DETAILED DESCRIPTION OF THE INVENTION Technical Field The present invention relates to a magnetically recording flexible disk having a magnetic recording layer made of a thin metal film that can avoid tracking errors.

PRIOR ART It has been known to prevent tracking errors by means of suppressing temperature changes in the magnetic flexible disk recording and reproducing apparatus itself, and by providing a special track detection circuit (such as a track servo) in the recording and reproducing apparatus. However, these methods require a complicated recording/reproducing device.

Therefore, in general, tracking errors are prevented by improving the magnetic disk by improving the support film and magnetic material to materials with low coefficients of thermal expansion and humidity expansion, or by manufacturing selected magnetic flexible disks. things are being done.

However, even with improved magnetic flexible disks, dragging errors occur when used at high temperatures (40 to 50° C.) and high humidity (approximately 80% RH). Especially in low humidity (
A magnetic flexible disk recorded at low humidity (about 10℃) and low humidity (about 20%RH) may cause tracking errors when played back at room temperature (about 25℃) and normal humidity (about 60%R - 1). There was a drawback that it occurred. The problem of a decrease in the output envelope due to this tracking error and poor S/N ratio remains unsolved.

In recent years, in particular, high-density magnetic recording media have been developed by forming metal thin films as magnetic recording layers on non-magnetic support thermoplastics by vacuum evaporation, sputtering, or vacuum deposition methods without using binders. This metal thin film is called a magnetic recording material, and by electroless plating method,
Many methods for obtaining metal thin films have been proposed.

In most cases, magnetic flexible disks equipped with a magnetic recording layer made of a thin metal film are classified into so-called perpendicular magnetic recording, in which recording is performed by magnetization in the direction of the thickness of the magnetic recording medium. Improvement alone is not sufficient to increase the density of magnetic recording, and high-density magnetic recording can be achieved by simultaneously satisfying the improvement of track density due to the temperature and humidity expansion coefficient of the base film. It is.

A magnetic recording flexible disk made of a metal thin film capable of such high track density recording has not yet been obtained.

Purpose of the Invention As a result of repeated research in order to eliminate the above-mentioned drawbacks, the present inventor has developed a biaxially oriented film substantially made of poly-p-phenylene sulfide by adjusting the temperature/humidity expansion coefficient to a specific range. The inventors have discovered that tracking errors can be avoided by obtaining a film with excellent dimensional stability and using this film as a support to produce a magnetic recording flexible disk made of a thin metal film, and have thus arrived at the present invention.
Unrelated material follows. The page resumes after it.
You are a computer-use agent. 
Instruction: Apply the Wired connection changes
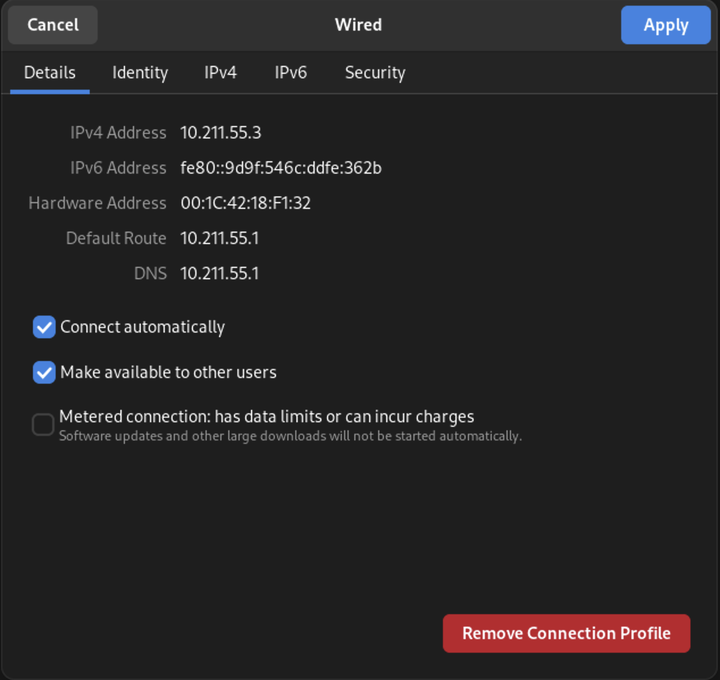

SUMMARY OF THE INVENTION An object of the present invention is to provide a magnetic recording flexible disk made of a metal thin film that can be used in an improved manner by expanding the usable atmospheric conditions (temperature and humidity range) so that no tracking errors occur even at high temperatures and high humidity.

Furthermore, such a magnetic recording flexible disk made of a metal thin film with high dimensional stability under temperature and humidity also enables high-density magnetic recording, and it is an object of the present invention to provide such a magnetic disk. It is.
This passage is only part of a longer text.